* ABOUT THIS TASK: Please copy, exactly and with no pictures, only the lines from the one containing "Screen dimensions: 408x390" through the last line of the records.

TASK INPUT: Begin

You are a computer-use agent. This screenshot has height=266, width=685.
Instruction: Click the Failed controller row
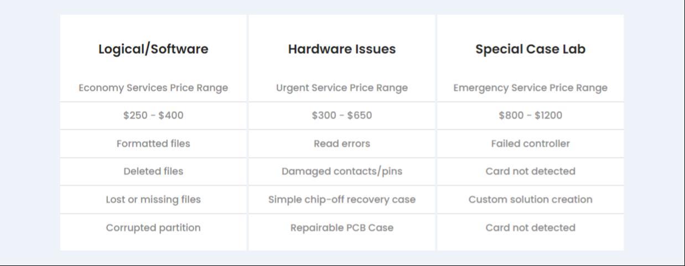click(530, 144)
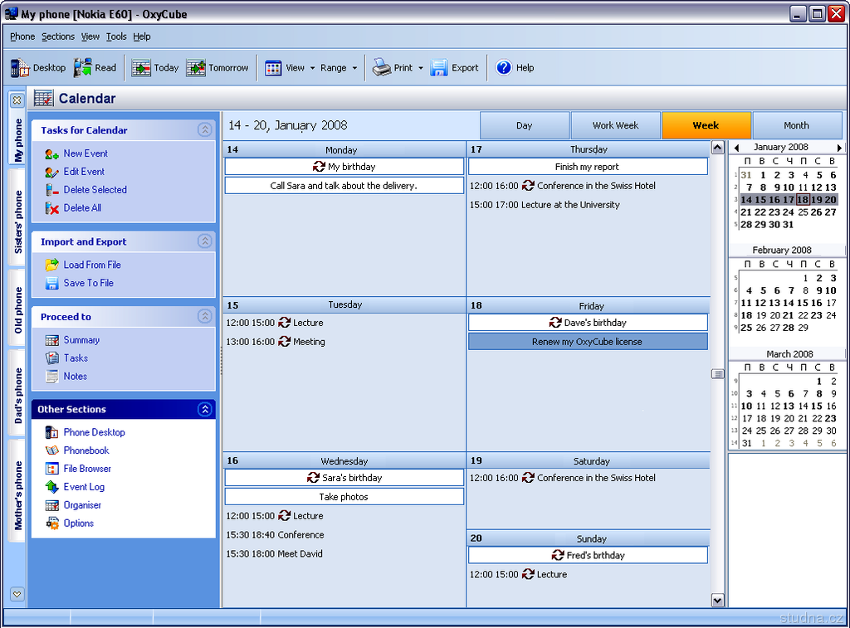Open Help from the toolbar

[x=504, y=68]
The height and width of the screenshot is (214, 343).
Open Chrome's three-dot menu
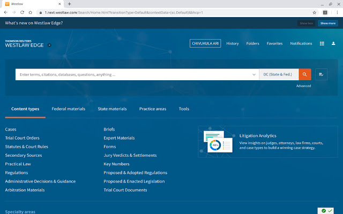coord(337,12)
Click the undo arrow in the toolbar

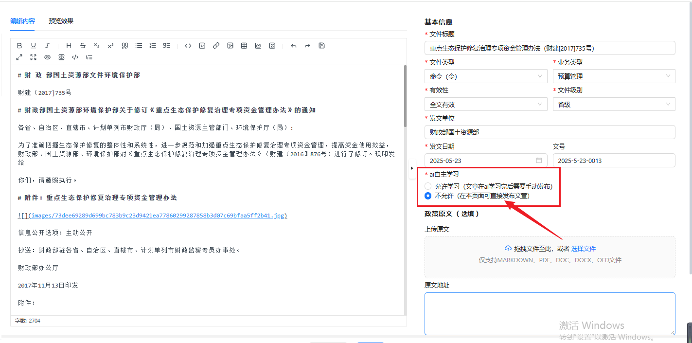(x=293, y=46)
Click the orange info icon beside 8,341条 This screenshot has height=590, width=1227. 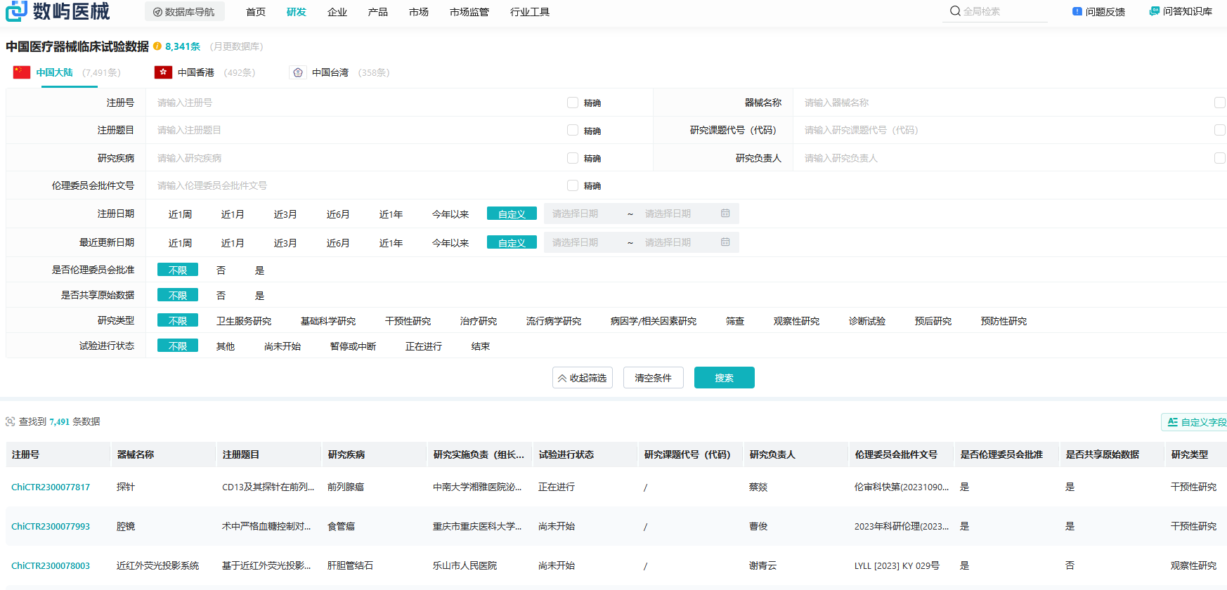click(x=157, y=46)
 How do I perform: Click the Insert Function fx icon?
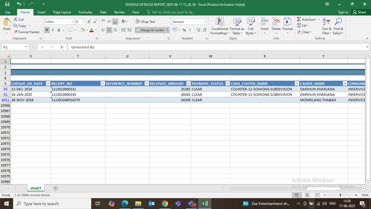[x=62, y=47]
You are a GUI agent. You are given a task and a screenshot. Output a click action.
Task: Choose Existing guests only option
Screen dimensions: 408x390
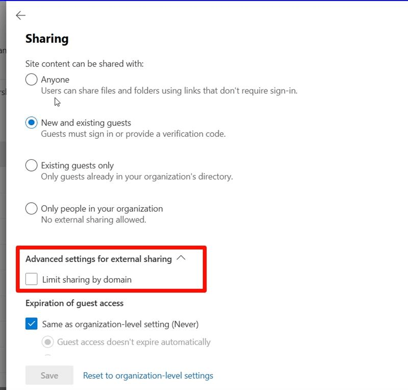point(31,165)
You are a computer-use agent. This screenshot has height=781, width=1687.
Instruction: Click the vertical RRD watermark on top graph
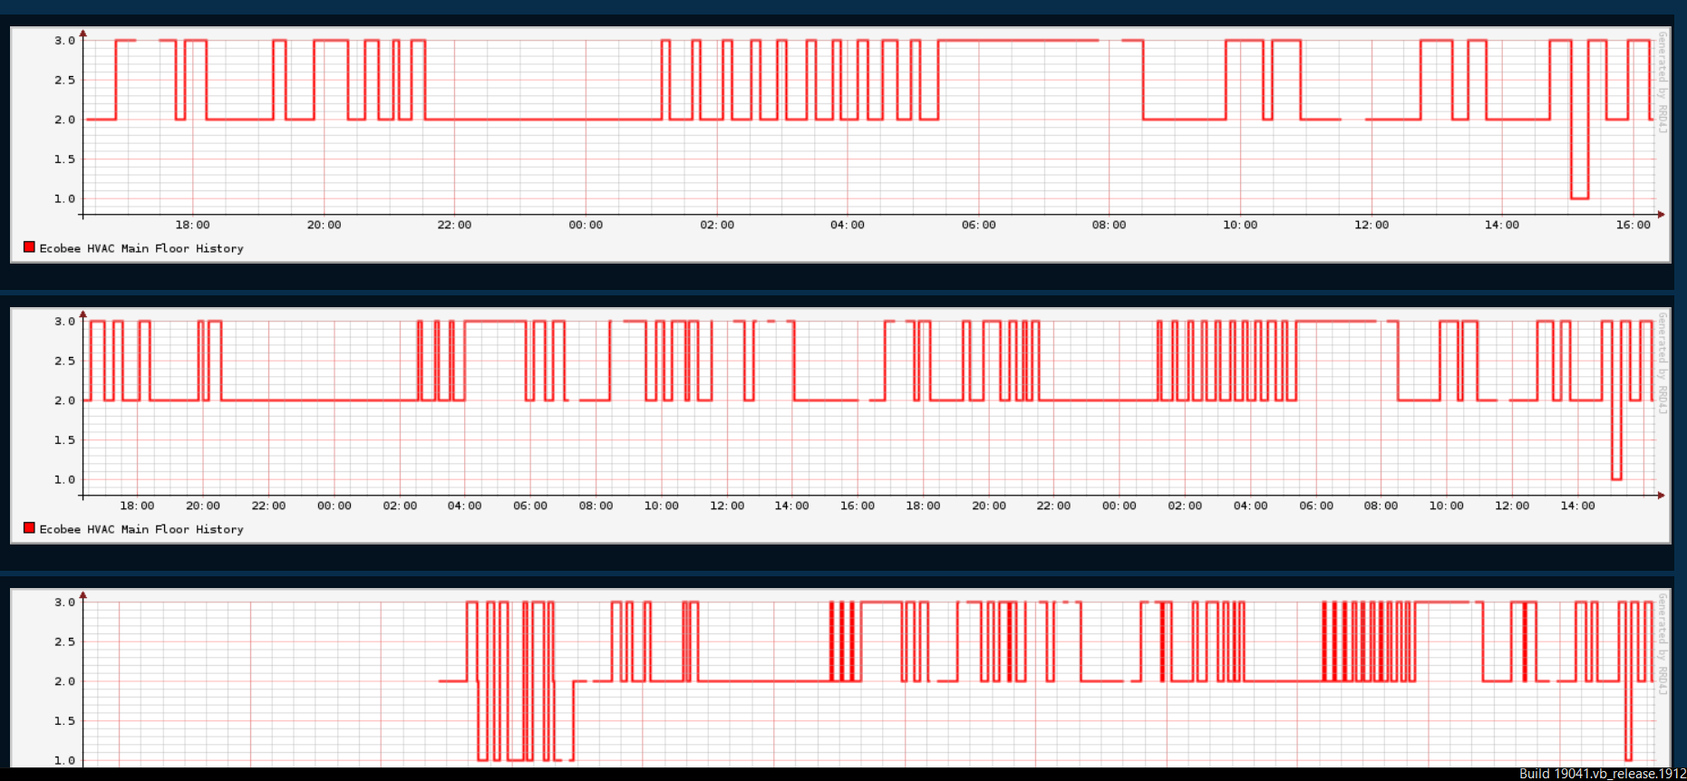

TASK INPUT: End

* EXERCISE OUTPUT:
Screen dimensions: 408x390
point(31,165)
You are a computer-use agent. This screenshot has height=781, width=1687.
Instruction: Click the vertical RRD watermark on top graph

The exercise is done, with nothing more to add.